Get optarg as a C++ string object

Question

I am using getopt_long to process command line arguments in a C++ application. The examples all show something like printf("Username: %s\n", optarg) in the processing examples. This is great for showing an example, but I want to be able to actually store the values for use later. Much of the rest of the code uses string objects instead of char* so I need to cast/copy/whatever the contents of optarg into a string.

string bar;
while(1) {
    c = getopt_long (argc, argv, "s:U:", long_options, &option_index);
    if (c == -1) break;
    switch(c)
        {
            case 'U':
                // What do I need to do here to get
                // the value of optarg into the string
                // object bar?
                bar.assign(optarg);
                break;
        }
}

The above code compiles, but when it executes I get an Illegal instruction error if I try to print out the value of bar using printf (it seems to work just fine for cout).

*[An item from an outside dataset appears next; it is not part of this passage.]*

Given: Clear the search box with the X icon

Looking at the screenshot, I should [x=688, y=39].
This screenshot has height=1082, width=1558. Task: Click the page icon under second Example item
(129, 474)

// Runs just fine, although I'm not certain it is actually safe!
cout << " bar: " << bar << "\n";

// 'Illegal instruction'
printf(" bar: %s\n", bar);

I do not know enough about command line debugging to better dig into what the illegal instruction might be. I had been running valgrind, but the sheer volume of memory errors that result from this error have made it difficult for me to pinpoint exactly what might be causing this error.

Answer 1

You told printf that you were suppling a c style string (null terminated array of chars) when specifying %s, but you provided a string class instead. Assuming you are using std::string try:

printf("bar : %s\n", bar.c_str());

Answer 2

printf() can't handle C++ strings. Use bar.c_str() instead.

Answer 3

cout << " bar: " << bar << "\n";

is perfectly safe. What makes you think it might not be?